Please contact me at (303) 863-4334 with any further questions.
Best Regards,
/S/ DAVID W. HONEYFIELD
David W. Honeyfield
V.P. – Chief Financial Officer, Secretary & Treasurer
cc: | James Murphy, SEC Petroleum Engineer |
Dwight Landes, Ballard Spahr Andrews & Ingersoll, LLP
| Dennis Boylan, Deloitte & Touche, LLP |
Exhibit A
Definitions of Unproved Reserves
FROM PETROLEUM RESERVES DEFINITIONS
APPROVED BY SOCIETY OF PETROLEUM ENGINEERS
(Extracted from http://www.spe.org/spe/jsp/basic/0,2396,1104_12169_0,00.html)
Unproved Reserves
Unproved reserves are based on geologic and/or engineering data similar to that used in estimates of proved reserves; but technical, contractual, economic, or regulatory uncertainties preclude such reserves being classified as proved. Unproved reserves may be further classified as probable reserves and possible reserves.
Unproved reserves may be estimated assuming future economic conditions different from those prevailing at the time of the estimate. The effect of possible future improvements in economic conditions and technological developments can be expressed by allocating appropriate quantities of reserves to the probable and possible classifications.
Probable Reserves
Probable reserves are those unproved reserves which analysis of geological and engineering data suggests are more likely than not to be recoverable. In this context, when probabilistic methods are used, there should be at least a 50% probability that the quantities actually recovered will equal or exceed the sum of estimated proved plus probable reserves.
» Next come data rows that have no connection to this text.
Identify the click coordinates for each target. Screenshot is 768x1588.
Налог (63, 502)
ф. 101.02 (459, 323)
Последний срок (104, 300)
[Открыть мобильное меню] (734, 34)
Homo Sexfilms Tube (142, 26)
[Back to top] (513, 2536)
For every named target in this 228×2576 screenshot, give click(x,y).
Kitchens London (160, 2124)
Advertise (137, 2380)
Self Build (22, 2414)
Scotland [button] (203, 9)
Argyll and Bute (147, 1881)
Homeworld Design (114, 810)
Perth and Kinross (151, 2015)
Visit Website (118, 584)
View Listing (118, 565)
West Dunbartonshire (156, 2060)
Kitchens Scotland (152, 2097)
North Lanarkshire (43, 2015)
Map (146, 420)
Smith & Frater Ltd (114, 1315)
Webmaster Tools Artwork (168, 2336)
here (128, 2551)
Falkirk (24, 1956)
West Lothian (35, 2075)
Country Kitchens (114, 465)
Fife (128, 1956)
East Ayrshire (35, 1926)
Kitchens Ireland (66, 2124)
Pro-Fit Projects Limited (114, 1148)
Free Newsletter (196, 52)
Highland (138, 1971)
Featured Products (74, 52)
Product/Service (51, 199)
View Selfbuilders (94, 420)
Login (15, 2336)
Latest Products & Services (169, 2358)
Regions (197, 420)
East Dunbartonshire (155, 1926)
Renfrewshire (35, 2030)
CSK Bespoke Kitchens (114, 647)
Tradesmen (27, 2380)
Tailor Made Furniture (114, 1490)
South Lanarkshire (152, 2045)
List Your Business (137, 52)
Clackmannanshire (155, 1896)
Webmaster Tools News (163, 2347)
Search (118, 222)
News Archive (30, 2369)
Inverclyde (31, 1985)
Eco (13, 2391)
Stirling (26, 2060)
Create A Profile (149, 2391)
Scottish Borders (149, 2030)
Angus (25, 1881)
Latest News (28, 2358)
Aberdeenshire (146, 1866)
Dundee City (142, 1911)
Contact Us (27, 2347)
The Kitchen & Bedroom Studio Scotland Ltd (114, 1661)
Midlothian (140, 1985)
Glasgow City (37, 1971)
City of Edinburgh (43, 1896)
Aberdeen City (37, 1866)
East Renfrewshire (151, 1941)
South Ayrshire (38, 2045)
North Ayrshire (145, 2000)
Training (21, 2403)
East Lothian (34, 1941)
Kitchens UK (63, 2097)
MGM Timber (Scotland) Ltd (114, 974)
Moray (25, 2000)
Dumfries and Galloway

In general, probable reserves may include (1) reserves anticipated to be proved by normal step-out drilling where sub-surface control is inadequate to classify these reserves as proved, (2) reserves in formations that appear to be productive based on well log characteristics but lack core data or definitive tests and which are not analogous to producing or proved reservoirs in the area, (3) incremental reserves attributable to infill drilling that could have been classified as proved if closer statutory spacing had been approved at the time of the estimate, (4) reserves attributable to improved recovery methods that have been established by repeated commercially successful applications when (a) a project or pilot is planned but not in operation and (b) rock, fluid, and reservoir characteristics appear favorable for commercial application, (5) reserves in an area of the formation that appears to be separated from the proved area by faulting and the geologic interpretation indicates the subject area is structurally higher than the proved area, (6) reserves attributable to a future workover, treatment, re-treatment, change of equipment, or other mechanical procedures, where such procedure has not been proved successful in wells which exhibit similar behavior in analogous reservoirs, and (7)
incremental reserves in proved reservoirs where an alternative interpretation of performance or volumetric data indicates more reserves than can be classified as proved.
Possible Reserves
Possible reserves are those unproved reserves which analysis of geological and engineering data suggests are less likely to be recoverable than probable reserves. In this context, when probabilistic methods are used, there should be at least a 10% probability that the quantities actually recovered will equal or exceed the sum of estimated proved plus probable plus possible reserves.
In general, possible reserves may include (1) reserves which, based on geological interpretations, could possibly exist beyond areas classified as probable, (2) reserves in formations that appear to be petroleum bearing based on log and core analysis but may not be productive at commercial rates, (3) incremental reserves attributed to infill drilling that are subject to technical uncertainty, (4) reserves attributed to improved recovery methods when (a) a project or pilot is planned but not in operation and (b) rock, fluid, and reservoir characteristics are such that a reasonable doubt exists that the project will be commercial, and (5) reserves in an area of the formation that appears to be separated from the proved area by faulting and geological interpretation indicates the subject area is structurally lower than the proved area.